Researchers develop twofold infection protection for implants
BREMEN, Germany: Researchers have developed a hybrid implant coating made from antibacterial silver and an antibiotic to protect patients from infections in the future. The antibiotic will be tailored to the individual needs of the patient for even enhanced protection. The project was conducted by researchers from Fraunhofer Institute for Manufacturing Technology and Advanced Materials (IFAM) in collaboration with a research team from Charité—Universitätsmedizin Berlin.
Any patient who receives an artificial knee, shoulder or hip joint at the hospital can expect the best-possible treatment and cutting-edge medicine. However, implantation is not without its risks. On average, 1 to 2% of all patients will develop a post-surgical infection. If the level of discomfort makes another surgery necessary, an infection can be expected in up to 4% of all cases. Even if the individual risk is low, many patients are affected owing to the high frequency of the surgery. In view of demographic developments, the number of prosthesis operations will also increase steadily.
This new approach promises to significantly reduce the risk of infection. A hybrid coating of antibacterial silver and an antibiotic, tailored to the patient’s specific bacteria, is applied to the implant. The idea was developed four years ago at the Fraunhofer IFAM in Bremen. Kai Borcherding, head of medical technology and life sciences at Fraunhofer IFAM, said: “Surface treatment is one of the areas our institute specialises in. Applying this expertise to medicine was a natural choice.”
Joint project with Charité
Fraunhofer researchers further developed, tested and implemented this idea through the AntiSelectInfekt project in collaboration with researchers of the Julius Wolff Institute and the BIH Center for Regenerative Therapies of Charité in Berlin. The results are promising. “The preclinical studies have demonstrated that the hybrid implant coating effectively reduces the rate of infection,” explained Prof. Britt Wildemann, who was in charge of the studies on effectiveness and biocompatibility at Charité and who heads the Experimental Trauma Surgery Department at the University Hospital Jena.
The idea of coating implants is not necessarily new. The ability of silver and antibiotics to combat infections associated with implants has long been studied. What is new, however, is the approach of combining the two and thus vastly improving active protection against bacteria. This special coating technology also regulates release of the antimicrobial substances.
Made in Bremen: coating technology with laser
The coating process is based on tried-and-true technologies further developed specifically for this project. “The first step is to apply a structure to the surface of the titanium implant using a laser. This creates a porous layer,” explained Borcherding. Tiny pores that are mere micrometres in size appear on the titanium surface. These pores are amphora-shaped, meaning they are narrower above and wider below. In the second step, researchers used the process of physical vapor deposition to apply a layer containing silver particles.

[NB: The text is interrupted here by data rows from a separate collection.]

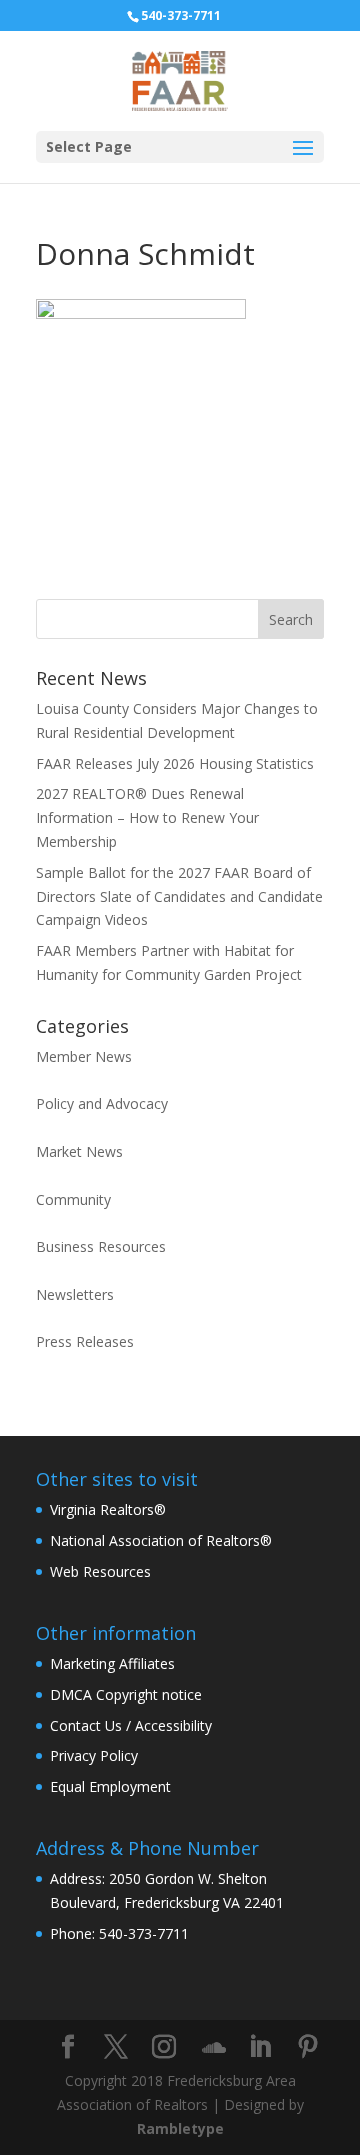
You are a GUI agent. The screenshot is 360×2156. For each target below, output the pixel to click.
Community (73, 1199)
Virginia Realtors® (108, 1509)
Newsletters (75, 1294)
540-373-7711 (181, 15)
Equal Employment (110, 1786)
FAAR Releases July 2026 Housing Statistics (175, 763)
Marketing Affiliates (112, 1663)
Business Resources (101, 1246)
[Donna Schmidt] (141, 313)
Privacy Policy (94, 1755)
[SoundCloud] (214, 2048)
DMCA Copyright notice (126, 1694)
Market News (79, 1151)
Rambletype (180, 2128)
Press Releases (85, 1341)
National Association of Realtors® (161, 1540)
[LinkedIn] (260, 2047)
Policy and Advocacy (102, 1103)
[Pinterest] (308, 2047)
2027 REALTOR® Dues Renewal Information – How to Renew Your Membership (147, 817)
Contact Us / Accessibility (131, 1725)
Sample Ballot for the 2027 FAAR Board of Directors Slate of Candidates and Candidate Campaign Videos (179, 896)
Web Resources (100, 1571)
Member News (84, 1056)
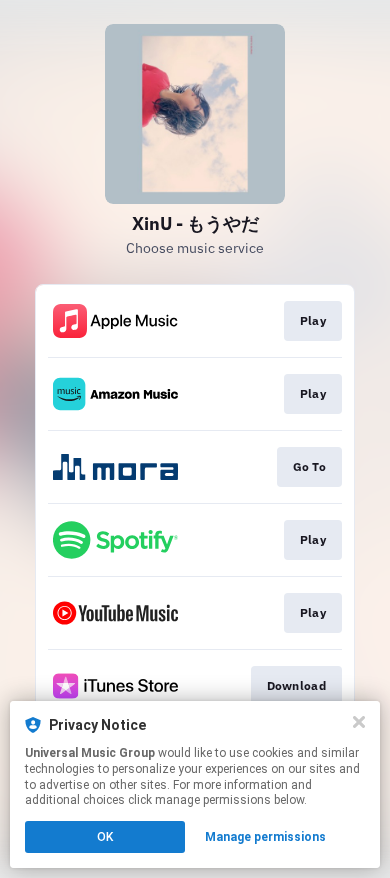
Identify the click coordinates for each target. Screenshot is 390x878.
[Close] (359, 722)
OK (105, 837)
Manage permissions (265, 837)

These amphora-shaped pores can be filled during the surgery. Just before implantation, the surgeon immerses the sterile implant with silver coating in a solution containing the antibiotic. “We have seen in preclinical studies that the entire process is very simple and only takes a few minutes,” said Wildemann. Once the implant has been implanted, whether it is a hip, knee or shoulder joint, the antibiotic is released into the surrounding tissue, promptly eliminating any bacteria that could cause an infection. The effect of the silver coating is delayed and lasts much longer. The silver ions remain active for several weeks and offer protection from infection during the healing phase.
Numerous laboratory tests
Biocompatibility and osseointegration were studied both in laboratory tests with human bone cells and in the animal model. “One of the challenges during the development phase was ensuring the concentration of the antibiotic was high enough to kill bacteria, but not high enough to damage the growing bone cells,” explained Borcherding.
In addition, the pores applied to the titanium surface with the laser treatment ensure enhanced bone adherence. “Our study has shown that surface modification increases bone contact—89% contact with implants featuring the hybrid coating, compared with 52% bone contact in the control group. We were also able to prove that cells grow into the amphora-shaped pores and thus anchor the implant much more effectively”, said Wildemann.
The project was already met with great interest among implant manufacturers and providers of coating services, particularly because no new implants need to be developed for the process, since products that are already available can be coated. Discussions with manufacturers are being intensified in the final stage of the project to ensure the technology can be used for patients in the near future.